TASK INPUT

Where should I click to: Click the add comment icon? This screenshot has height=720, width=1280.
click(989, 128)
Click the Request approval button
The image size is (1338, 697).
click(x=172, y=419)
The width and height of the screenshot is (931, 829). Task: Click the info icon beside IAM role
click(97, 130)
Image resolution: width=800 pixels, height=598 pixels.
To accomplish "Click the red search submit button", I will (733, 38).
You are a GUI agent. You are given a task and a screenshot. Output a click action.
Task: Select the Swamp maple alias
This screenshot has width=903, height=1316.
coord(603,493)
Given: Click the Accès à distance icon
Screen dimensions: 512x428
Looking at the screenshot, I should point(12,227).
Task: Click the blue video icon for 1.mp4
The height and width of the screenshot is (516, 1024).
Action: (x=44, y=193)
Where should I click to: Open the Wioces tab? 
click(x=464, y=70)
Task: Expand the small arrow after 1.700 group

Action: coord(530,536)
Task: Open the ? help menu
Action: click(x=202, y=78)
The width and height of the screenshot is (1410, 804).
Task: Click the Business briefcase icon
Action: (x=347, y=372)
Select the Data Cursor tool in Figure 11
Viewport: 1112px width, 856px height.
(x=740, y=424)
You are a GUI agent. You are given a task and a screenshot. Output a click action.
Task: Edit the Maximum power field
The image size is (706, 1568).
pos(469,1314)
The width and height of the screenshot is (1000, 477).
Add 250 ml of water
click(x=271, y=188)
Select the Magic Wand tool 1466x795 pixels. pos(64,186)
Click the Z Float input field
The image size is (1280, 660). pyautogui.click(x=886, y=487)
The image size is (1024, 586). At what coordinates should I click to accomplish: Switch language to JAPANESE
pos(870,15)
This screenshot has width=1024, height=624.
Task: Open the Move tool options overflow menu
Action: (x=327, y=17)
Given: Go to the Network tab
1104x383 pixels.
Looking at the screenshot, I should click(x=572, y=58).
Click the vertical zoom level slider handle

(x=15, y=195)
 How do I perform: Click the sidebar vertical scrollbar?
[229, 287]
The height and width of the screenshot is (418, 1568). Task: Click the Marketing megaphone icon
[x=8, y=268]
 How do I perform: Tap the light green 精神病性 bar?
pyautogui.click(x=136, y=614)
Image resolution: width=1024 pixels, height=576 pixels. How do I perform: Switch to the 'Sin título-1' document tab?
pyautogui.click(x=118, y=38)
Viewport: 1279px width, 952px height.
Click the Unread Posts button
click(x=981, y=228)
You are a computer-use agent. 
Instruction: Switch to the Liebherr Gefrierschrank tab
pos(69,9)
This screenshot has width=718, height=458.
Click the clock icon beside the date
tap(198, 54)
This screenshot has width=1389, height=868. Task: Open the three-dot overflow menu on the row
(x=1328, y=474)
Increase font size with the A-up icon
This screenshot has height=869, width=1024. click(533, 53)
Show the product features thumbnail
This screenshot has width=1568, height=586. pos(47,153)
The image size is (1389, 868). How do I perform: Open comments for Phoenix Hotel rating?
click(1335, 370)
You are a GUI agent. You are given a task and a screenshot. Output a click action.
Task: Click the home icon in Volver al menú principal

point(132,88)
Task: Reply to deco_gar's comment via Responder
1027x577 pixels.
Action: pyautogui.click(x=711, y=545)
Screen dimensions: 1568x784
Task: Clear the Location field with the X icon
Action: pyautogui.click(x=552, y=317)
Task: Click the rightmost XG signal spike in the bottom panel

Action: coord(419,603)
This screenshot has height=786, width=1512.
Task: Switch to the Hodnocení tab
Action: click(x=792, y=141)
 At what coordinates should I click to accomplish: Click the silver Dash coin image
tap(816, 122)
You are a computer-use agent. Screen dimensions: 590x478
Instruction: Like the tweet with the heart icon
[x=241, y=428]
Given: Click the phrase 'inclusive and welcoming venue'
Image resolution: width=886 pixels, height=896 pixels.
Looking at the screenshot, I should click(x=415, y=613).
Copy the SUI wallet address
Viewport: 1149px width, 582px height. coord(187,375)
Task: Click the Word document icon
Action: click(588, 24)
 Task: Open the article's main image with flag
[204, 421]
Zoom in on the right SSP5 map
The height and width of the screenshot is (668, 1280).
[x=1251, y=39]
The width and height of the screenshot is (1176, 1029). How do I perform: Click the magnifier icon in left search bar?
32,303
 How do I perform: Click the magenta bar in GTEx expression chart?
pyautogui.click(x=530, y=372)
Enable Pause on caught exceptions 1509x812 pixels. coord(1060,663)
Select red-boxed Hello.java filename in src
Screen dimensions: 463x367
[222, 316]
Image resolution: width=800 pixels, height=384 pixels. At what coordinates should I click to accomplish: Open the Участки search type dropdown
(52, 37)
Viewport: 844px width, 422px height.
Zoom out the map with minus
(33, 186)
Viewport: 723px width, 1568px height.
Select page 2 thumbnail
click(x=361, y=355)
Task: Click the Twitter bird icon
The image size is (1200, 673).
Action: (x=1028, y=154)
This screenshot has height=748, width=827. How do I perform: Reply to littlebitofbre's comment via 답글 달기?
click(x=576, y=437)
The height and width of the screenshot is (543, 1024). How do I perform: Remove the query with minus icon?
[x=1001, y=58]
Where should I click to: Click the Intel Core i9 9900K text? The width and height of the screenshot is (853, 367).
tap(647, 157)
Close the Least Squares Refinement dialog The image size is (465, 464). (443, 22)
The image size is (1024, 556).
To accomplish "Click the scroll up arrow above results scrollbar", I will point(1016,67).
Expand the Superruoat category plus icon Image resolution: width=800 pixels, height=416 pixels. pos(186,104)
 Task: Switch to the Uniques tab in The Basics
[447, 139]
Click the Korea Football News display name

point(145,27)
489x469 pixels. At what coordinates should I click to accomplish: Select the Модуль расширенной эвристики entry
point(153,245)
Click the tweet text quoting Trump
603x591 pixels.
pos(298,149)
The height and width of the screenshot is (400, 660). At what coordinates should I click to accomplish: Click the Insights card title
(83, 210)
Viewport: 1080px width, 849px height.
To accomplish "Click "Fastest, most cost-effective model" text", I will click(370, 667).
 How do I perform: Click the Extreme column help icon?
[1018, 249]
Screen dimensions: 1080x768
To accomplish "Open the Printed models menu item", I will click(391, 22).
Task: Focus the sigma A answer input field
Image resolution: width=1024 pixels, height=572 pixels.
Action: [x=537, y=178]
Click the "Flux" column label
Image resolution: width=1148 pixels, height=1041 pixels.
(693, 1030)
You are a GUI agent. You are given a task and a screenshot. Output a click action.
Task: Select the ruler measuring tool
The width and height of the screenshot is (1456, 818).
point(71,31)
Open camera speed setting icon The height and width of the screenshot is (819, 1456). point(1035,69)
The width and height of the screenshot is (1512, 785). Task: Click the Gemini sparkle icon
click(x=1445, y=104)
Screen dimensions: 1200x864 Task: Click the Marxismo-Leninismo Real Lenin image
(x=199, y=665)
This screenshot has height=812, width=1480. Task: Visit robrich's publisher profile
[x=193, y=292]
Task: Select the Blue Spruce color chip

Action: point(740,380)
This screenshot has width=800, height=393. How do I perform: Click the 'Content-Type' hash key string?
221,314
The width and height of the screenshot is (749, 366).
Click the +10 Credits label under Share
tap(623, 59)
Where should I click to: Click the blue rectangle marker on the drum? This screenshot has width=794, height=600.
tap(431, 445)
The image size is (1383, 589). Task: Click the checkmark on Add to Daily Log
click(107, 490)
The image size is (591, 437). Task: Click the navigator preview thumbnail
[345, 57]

PROBLEM TO SOLVE
Please format all of the data above as a numbered list, one line per item, leaving out any blank lines.

IN RESPONSE
1. Where should I click to: Click the add comment icon? This screenshot has height=720, width=1280.
2. click(989, 128)
3. Click the Request approval button
4. The image size is (1338, 697).
5. click(x=172, y=419)
6. The width and height of the screenshot is (931, 829). Task: Click the info icon beside IAM role
7. click(97, 130)
8. Image resolution: width=800 pixels, height=598 pixels.
9. To accomplish "Click the red search submit button", I will (733, 38).
10. You are a GUI agent. You are given a task and a screenshot. Output a click action.
11. Task: Select the Swamp maple alias
12. This screenshot has width=903, height=1316.
13. coord(603,493)
14. Given: Click the Accès à distance icon
15. Screen dimensions: 512x428
16. Looking at the screenshot, I should point(12,227).
17. Task: Click the blue video icon for 1.mp4
18. The height and width of the screenshot is (516, 1024).
19. Action: (x=44, y=193)
20. Where should I click to: Open the Wioces tab? 
21. click(x=464, y=70)
22. Task: Expand the small arrow after 1.700 group
23. Action: coord(530,536)
24. Task: Open the ? help menu
25. Action: click(x=202, y=78)
26. The width and height of the screenshot is (1410, 804).
27. Task: Click the Business briefcase icon
28. Action: (x=347, y=372)
29. Select the Data Cursor tool in Figure 11
30. Viewport: 1112px width, 856px height.
31. (x=740, y=424)
32. You are a GUI agent. You are given a task and a screenshot. Output a click action.
33. Task: Edit the Maximum power field
34. The image size is (706, 1568).
35. pos(469,1314)
36. The width and height of the screenshot is (1000, 477).
37. Add 250 ml of water
38. click(x=271, y=188)
39. Select the Magic Wand tool 1466x795 pixels. pos(64,186)
40. Click the Z Float input field
41. The image size is (1280, 660). pyautogui.click(x=886, y=487)
42. The image size is (1024, 586). At what coordinates should I click to accomplish: Switch language to JAPANESE
43. pos(870,15)
44. This screenshot has width=1024, height=624.
45. Task: Open the Move tool options overflow menu
46. Action: (x=327, y=17)
47. Given: Go to the Network tab
48. 1104x383 pixels.
49. Looking at the screenshot, I should click(x=572, y=58).
50. Click the vertical zoom level slider handle
51. (x=15, y=195)
52.  How do I perform: Click the sidebar vertical scrollbar?
53. [229, 287]
54. The height and width of the screenshot is (418, 1568). Task: Click the Marketing megaphone icon
55. [x=8, y=268]
56.  How do I perform: Tap the light green 精神病性 bar?
57. pyautogui.click(x=136, y=614)
58. Image resolution: width=1024 pixels, height=576 pixels. How do I perform: Switch to the 'Sin título-1' document tab?
59. pyautogui.click(x=118, y=38)
60. Viewport: 1279px width, 952px height.
61. Click the Unread Posts button
62. click(x=981, y=228)
63. You are a computer-use agent. 
64. Instruction: Switch to the Liebherr Gefrierschrank tab
65. pos(69,9)
66. This screenshot has width=718, height=458.
67. Click the clock icon beside the date
68. tap(198, 54)
69. This screenshot has width=1389, height=868. Task: Open the three-dot overflow menu on the row
70. (x=1328, y=474)
71. Increase font size with the A-up icon
72. This screenshot has height=869, width=1024. click(533, 53)
73. Show the product features thumbnail
74. This screenshot has width=1568, height=586. pos(47,153)
75. The image size is (1389, 868). How do I perform: Open comments for Phoenix Hotel rating?
76. click(1335, 370)
77. You are a GUI agent. You are given a task and a screenshot. Output a click action.
78. Task: Click the home icon in Volver al menú principal
79. point(132,88)
80. Task: Reply to deco_gar's comment via Responder
81. 1027x577 pixels.
82. Action: pyautogui.click(x=711, y=545)
83. Screen dimensions: 1568x784
84. Task: Clear the Location field with the X icon
85. Action: pyautogui.click(x=552, y=317)
86. Task: Click the rightmost XG signal spike in the bottom panel
87. Action: coord(419,603)
88. This screenshot has height=786, width=1512.
89. Task: Switch to the Hodnocení tab
90. Action: click(x=792, y=141)
91.  At what coordinates should I click to accomplish: Click the silver Dash coin image
92. tap(816, 122)
93. You are a computer-use agent. Screen dimensions: 590x478
94. Instruction: Like the tweet with the heart icon
95. [x=241, y=428]
96. Given: Click the phrase 'inclusive and welcoming venue'
97. Image resolution: width=886 pixels, height=896 pixels.
98. Looking at the screenshot, I should click(x=415, y=613).
99. Copy the SUI wallet address
100. Viewport: 1149px width, 582px height. coord(187,375)
101. Task: Click the Word document icon
102. Action: click(588, 24)
103.  Task: Open the article's main image with flag
104. [204, 421]
105. Zoom in on the right SSP5 map
106. The height and width of the screenshot is (668, 1280).
107. [x=1251, y=39]
108. The width and height of the screenshot is (1176, 1029). How do I perform: Click the magnifier icon in left search bar?
109. 32,303
110.  How do I perform: Click the magenta bar in GTEx expression chart?
111. pyautogui.click(x=530, y=372)
112. Enable Pause on caught exceptions 1509x812 pixels. coord(1060,663)
113. Select red-boxed Hello.java filename in src
114. Screen dimensions: 463x367
115. [222, 316]
116. Image resolution: width=800 pixels, height=384 pixels. At what coordinates should I click to accomplish: Open the Участки search type dropdown
117. (52, 37)
118. Viewport: 844px width, 422px height.
119. Zoom out the map with minus
120. (33, 186)
121. Viewport: 723px width, 1568px height.
122. Select page 2 thumbnail
123. click(x=361, y=355)
124. Task: Click the Twitter bird icon
125. The image size is (1200, 673).
126. Action: (x=1028, y=154)
127. This screenshot has height=748, width=827. How do I perform: Reply to littlebitofbre's comment via 답글 달기?
128. click(x=576, y=437)
129. The height and width of the screenshot is (543, 1024). How do I perform: Remove the query with minus icon?
130. [x=1001, y=58]
131. Where should I click to: Click the Intel Core i9 9900K text? The width and height of the screenshot is (853, 367).
132. tap(647, 157)
133. Close the Least Squares Refinement dialog The image size is (465, 464). (443, 22)
134. The image size is (1024, 556).
135. To accomplish "Click the scroll up arrow above results scrollbar", I will point(1016,67).
136. Expand the Superruoat category plus icon Image resolution: width=800 pixels, height=416 pixels. pos(186,104)
137.  Task: Switch to the Uniques tab in The Basics
138. [447, 139]
139. Click the Korea Football News display name
140. point(145,27)
141. 489x469 pixels. At what coordinates should I click to accomplish: Select the Модуль расширенной эвристики entry
142. point(153,245)
143. Click the tweet text quoting Trump
144. 603x591 pixels.
145. pos(298,149)
146. The height and width of the screenshot is (400, 660). At what coordinates should I click to accomplish: Click the Insights card title
147. (83, 210)
148. Viewport: 1080px width, 849px height.
149. To accomplish "Click "Fastest, most cost-effective model" text", I will click(370, 667).
150.  How do I perform: Click the Extreme column help icon?
151. [1018, 249]
152. Screen dimensions: 1080x768
153. To accomplish "Open the Printed models menu item", I will click(391, 22).
154. Task: Focus the sigma A answer input field
155. Image resolution: width=1024 pixels, height=572 pixels.
156. Action: [x=537, y=178]
157. Click the "Flux" column label
158. Image resolution: width=1148 pixels, height=1041 pixels.
159. (693, 1030)
160. You are a GUI agent. You are given a task and a screenshot. Output a click action.
161. Task: Select the ruler measuring tool
162. The width and height of the screenshot is (1456, 818).
163. point(71,31)
164. Open camera speed setting icon The height and width of the screenshot is (819, 1456). point(1035,69)
165. The width and height of the screenshot is (1512, 785). Task: Click the Gemini sparkle icon
166. click(x=1445, y=104)
167. Screen dimensions: 1200x864 Task: Click the Marxismo-Leninismo Real Lenin image
168. (x=199, y=665)
169. This screenshot has height=812, width=1480. Task: Visit robrich's publisher profile
170. [x=193, y=292]
171. Task: Select the Blue Spruce color chip
172. Action: point(740,380)
173. This screenshot has width=800, height=393. How do I perform: Click the 'Content-Type' hash key string?
174. 221,314
175. The width and height of the screenshot is (749, 366).
176. Click the +10 Credits label under Share
177. tap(623, 59)
178. Where should I click to: Click the blue rectangle marker on the drum? This screenshot has width=794, height=600.
179. tap(431, 445)
180. The image size is (1383, 589). Task: Click the checkmark on Add to Daily Log
181. click(107, 490)
182. The image size is (591, 437). Task: Click the navigator preview thumbnail
183. [345, 57]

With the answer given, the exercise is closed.